# What you have to do
Please lay out every one of the records below as a numbered list, one line per item, leaving out the blank lines.

# Recorded data

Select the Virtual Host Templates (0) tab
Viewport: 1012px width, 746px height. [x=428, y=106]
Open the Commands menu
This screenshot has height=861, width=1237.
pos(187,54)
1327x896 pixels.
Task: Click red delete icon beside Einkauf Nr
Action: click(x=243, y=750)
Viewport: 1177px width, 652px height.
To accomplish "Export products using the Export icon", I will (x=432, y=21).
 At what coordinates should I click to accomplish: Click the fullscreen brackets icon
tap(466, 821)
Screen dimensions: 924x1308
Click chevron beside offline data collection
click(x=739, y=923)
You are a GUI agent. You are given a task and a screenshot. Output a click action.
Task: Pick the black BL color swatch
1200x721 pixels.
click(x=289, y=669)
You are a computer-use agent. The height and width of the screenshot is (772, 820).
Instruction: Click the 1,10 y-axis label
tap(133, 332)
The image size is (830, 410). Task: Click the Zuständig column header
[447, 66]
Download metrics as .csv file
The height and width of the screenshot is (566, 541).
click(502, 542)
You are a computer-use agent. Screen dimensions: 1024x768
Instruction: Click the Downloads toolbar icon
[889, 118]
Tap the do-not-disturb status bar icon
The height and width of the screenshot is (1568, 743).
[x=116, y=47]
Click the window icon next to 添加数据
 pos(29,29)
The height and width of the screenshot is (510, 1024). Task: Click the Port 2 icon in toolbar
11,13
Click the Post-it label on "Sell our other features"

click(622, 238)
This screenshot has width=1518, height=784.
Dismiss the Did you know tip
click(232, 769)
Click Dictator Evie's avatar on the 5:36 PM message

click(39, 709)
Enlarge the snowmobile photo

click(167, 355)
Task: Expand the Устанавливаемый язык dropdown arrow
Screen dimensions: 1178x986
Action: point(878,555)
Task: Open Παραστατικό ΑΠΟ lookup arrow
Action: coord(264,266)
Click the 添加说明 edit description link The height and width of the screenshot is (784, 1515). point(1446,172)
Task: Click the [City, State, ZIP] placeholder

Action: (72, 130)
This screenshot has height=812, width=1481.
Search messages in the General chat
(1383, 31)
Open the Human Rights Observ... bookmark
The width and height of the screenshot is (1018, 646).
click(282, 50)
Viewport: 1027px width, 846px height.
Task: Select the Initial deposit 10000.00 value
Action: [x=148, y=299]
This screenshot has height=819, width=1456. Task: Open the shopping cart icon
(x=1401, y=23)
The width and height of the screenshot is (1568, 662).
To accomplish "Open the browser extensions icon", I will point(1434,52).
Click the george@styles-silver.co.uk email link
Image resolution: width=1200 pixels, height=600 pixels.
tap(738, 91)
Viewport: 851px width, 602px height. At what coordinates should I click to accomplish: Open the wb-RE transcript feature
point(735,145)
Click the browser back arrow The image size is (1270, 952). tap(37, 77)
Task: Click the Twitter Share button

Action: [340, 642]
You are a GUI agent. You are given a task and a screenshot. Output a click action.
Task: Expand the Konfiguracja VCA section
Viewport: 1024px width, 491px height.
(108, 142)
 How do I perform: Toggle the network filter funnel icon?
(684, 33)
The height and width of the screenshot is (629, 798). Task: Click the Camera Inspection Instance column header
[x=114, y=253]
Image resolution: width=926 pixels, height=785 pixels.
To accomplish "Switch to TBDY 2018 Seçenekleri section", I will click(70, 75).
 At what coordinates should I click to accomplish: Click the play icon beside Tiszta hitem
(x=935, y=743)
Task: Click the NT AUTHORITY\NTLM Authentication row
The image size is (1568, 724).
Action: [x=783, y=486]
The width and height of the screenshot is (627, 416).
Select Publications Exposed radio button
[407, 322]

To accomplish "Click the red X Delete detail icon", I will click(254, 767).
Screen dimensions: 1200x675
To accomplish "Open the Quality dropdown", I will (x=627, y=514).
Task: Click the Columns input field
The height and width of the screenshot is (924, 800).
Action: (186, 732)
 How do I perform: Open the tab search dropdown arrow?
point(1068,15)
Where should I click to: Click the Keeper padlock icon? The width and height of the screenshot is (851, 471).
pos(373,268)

# The solution
1. Select the Virtual Host Templates (0) tab
2. Viewport: 1012px width, 746px height. [x=428, y=106]
3. Open the Commands menu
4. This screenshot has height=861, width=1237.
5. pos(187,54)
6. 1327x896 pixels.
7. Task: Click red delete icon beside Einkauf Nr
8. Action: click(x=243, y=750)
9. Viewport: 1177px width, 652px height.
10. To accomplish "Export products using the Export icon", I will (x=432, y=21).
11.  At what coordinates should I click to accomplish: Click the fullscreen brackets icon
12. tap(466, 821)
13. Screen dimensions: 924x1308
14. Click chevron beside offline data collection
15. click(x=739, y=923)
16. You are a GUI agent. You are given a task and a screenshot. Output a click action.
17. Task: Pick the black BL color swatch
18. 1200x721 pixels.
19. click(x=289, y=669)
20. You are a computer-use agent. The height and width of the screenshot is (772, 820).
21. Instruction: Click the 1,10 y-axis label
22. tap(133, 332)
23. The image size is (830, 410). Task: Click the Zuständig column header
24. [447, 66]
25. Download metrics as .csv file
26. The height and width of the screenshot is (566, 541).
27. click(502, 542)
28. You are a computer-use agent. Screen dimensions: 1024x768
29. Instruction: Click the Downloads toolbar icon
30. [889, 118]
31. Tap the do-not-disturb status bar icon
32. The height and width of the screenshot is (1568, 743).
33. [x=116, y=47]
34. Click the window icon next to 添加数据
35.  pos(29,29)
36. The height and width of the screenshot is (510, 1024). Task: Click the Port 2 icon in toolbar
37. 11,13
38. Click the Post-it label on "Sell our other features"
39. click(622, 238)
40. This screenshot has width=1518, height=784.
41. Dismiss the Did you know tip
42. click(232, 769)
43. Click Dictator Evie's avatar on the 5:36 PM message
44. click(39, 709)
45. Enlarge the snowmobile photo
46. click(167, 355)
47. Task: Expand the Устанавливаемый язык dropdown arrow
48. Screen dimensions: 1178x986
49. Action: point(878,555)
50. Task: Open Παραστατικό ΑΠΟ lookup arrow
51. Action: coord(264,266)
52. Click the 添加说明 edit description link The height and width of the screenshot is (784, 1515). point(1446,172)
53. Task: Click the [City, State, ZIP] placeholder
54. Action: (72, 130)
55. This screenshot has height=812, width=1481.
56. Search messages in the General chat
57. (1383, 31)
58. Open the Human Rights Observ... bookmark
59. The width and height of the screenshot is (1018, 646).
60. click(282, 50)
61. Viewport: 1027px width, 846px height.
62. Task: Select the Initial deposit 10000.00 value
63. Action: [x=148, y=299]
64. This screenshot has height=819, width=1456. Task: Open the shopping cart icon
65. (x=1401, y=23)
66. The width and height of the screenshot is (1568, 662).
67. To accomplish "Open the browser extensions icon", I will point(1434,52).
68. Click the george@styles-silver.co.uk email link
69. Image resolution: width=1200 pixels, height=600 pixels.
70. tap(738, 91)
71. Viewport: 851px width, 602px height. At what coordinates should I click to accomplish: Open the wb-RE transcript feature
72. point(735,145)
73. Click the browser back arrow The image size is (1270, 952). tap(37, 77)
74. Task: Click the Twitter Share button
75. Action: [340, 642]
76. You are a GUI agent. You are given a task and a screenshot. Output a click action.
77. Task: Expand the Konfiguracja VCA section
78. Viewport: 1024px width, 491px height.
79. (108, 142)
80.  How do I perform: Toggle the network filter funnel icon?
81. (684, 33)
82. The height and width of the screenshot is (629, 798). Task: Click the Camera Inspection Instance column header
83. [x=114, y=253]
84. Image resolution: width=926 pixels, height=785 pixels.
85. To accomplish "Switch to TBDY 2018 Seçenekleri section", I will click(70, 75).
86.  At what coordinates should I click to accomplish: Click the play icon beside Tiszta hitem
87. (x=935, y=743)
88. Task: Click the NT AUTHORITY\NTLM Authentication row
89. The image size is (1568, 724).
90. Action: [x=783, y=486]
91. The width and height of the screenshot is (627, 416).
92. Select Publications Exposed radio button
93. [407, 322]
94. To accomplish "Click the red X Delete detail icon", I will click(254, 767).
95. Screen dimensions: 1200x675
96. To accomplish "Open the Quality dropdown", I will (x=627, y=514).
97. Task: Click the Columns input field
98. The height and width of the screenshot is (924, 800).
99. Action: (186, 732)
100.  How do I perform: Open the tab search dropdown arrow?
101. point(1068,15)
102. Where should I click to: Click the Keeper padlock icon? The width and height of the screenshot is (851, 471).
103. pos(373,268)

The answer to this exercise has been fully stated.